■ WRITTEN PROBLEM ■
Extract every line below that contains the string "click". The match is case-sensitive.

● ● ● ●

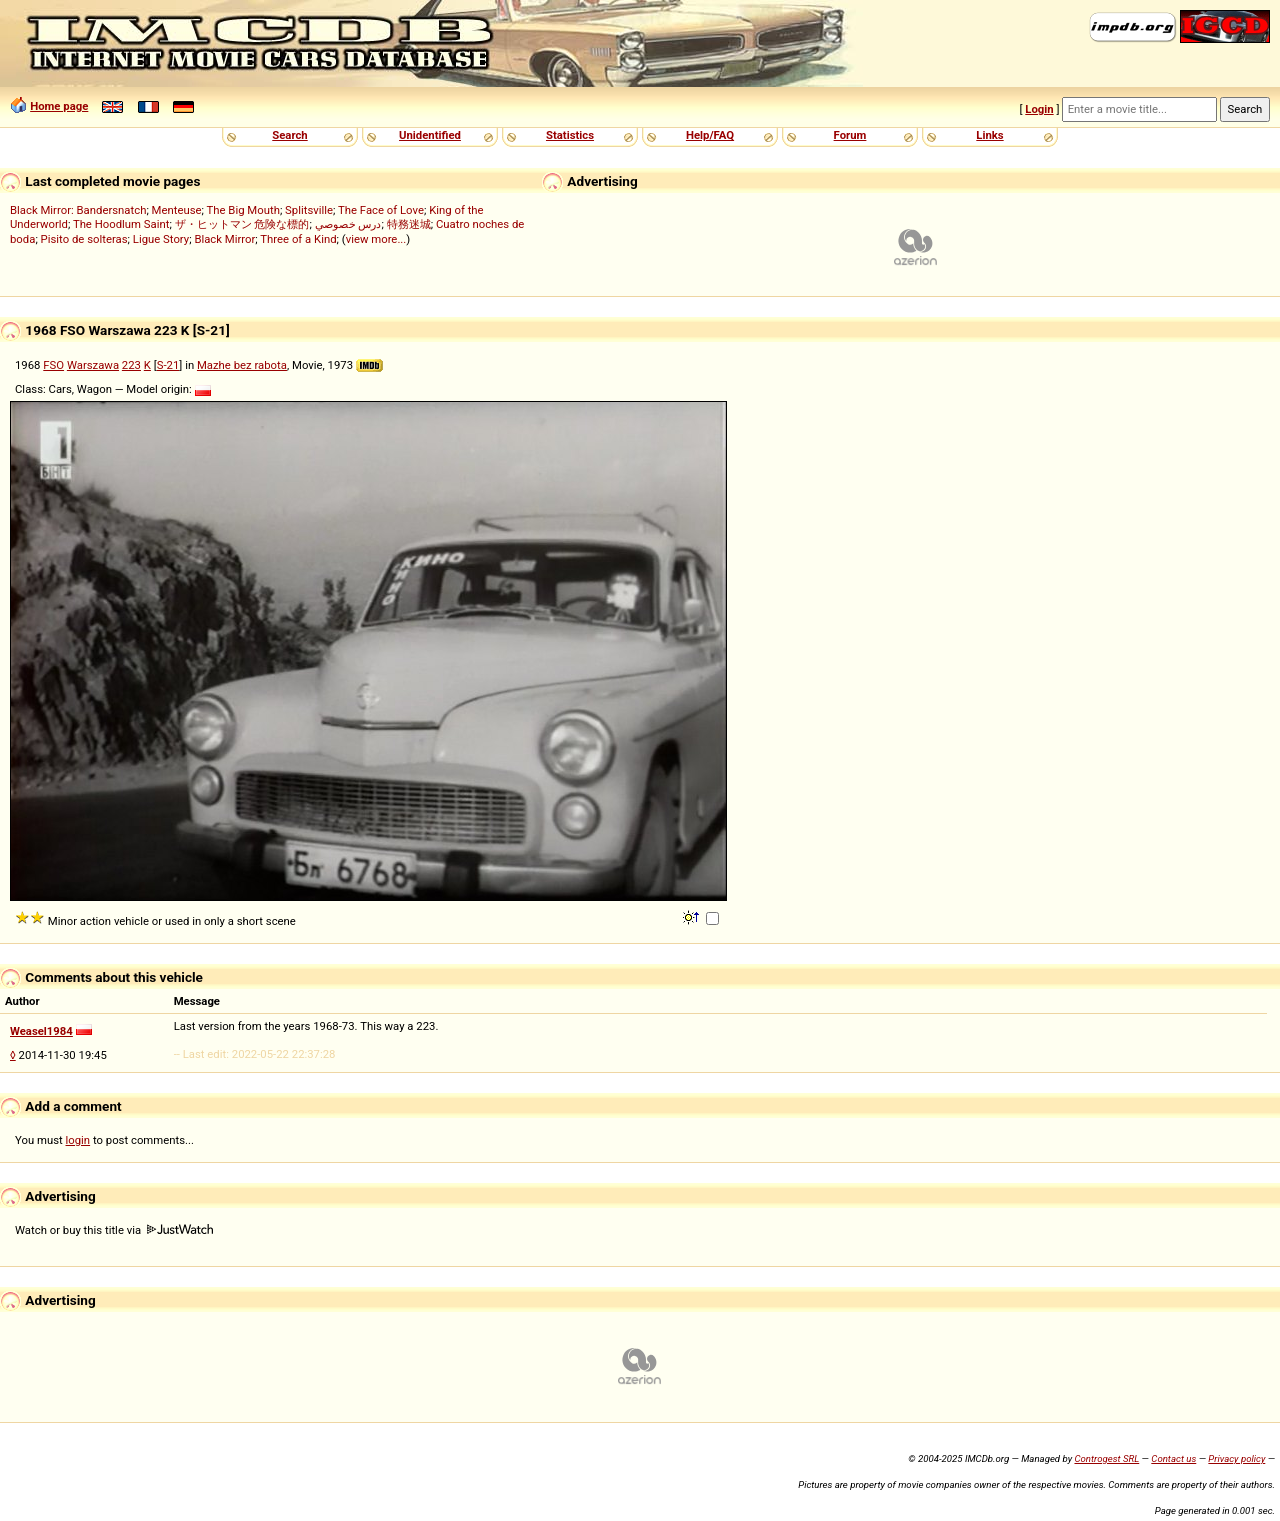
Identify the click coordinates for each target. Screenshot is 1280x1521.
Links (989, 135)
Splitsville (309, 210)
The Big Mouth (243, 210)
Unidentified (430, 135)
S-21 (168, 365)
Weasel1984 (41, 1031)
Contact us (1173, 1458)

● ● ● ●

■ RESULT OF THE TASK ■
Identify the click coordinates for each target. Screenshot is 1280x1521.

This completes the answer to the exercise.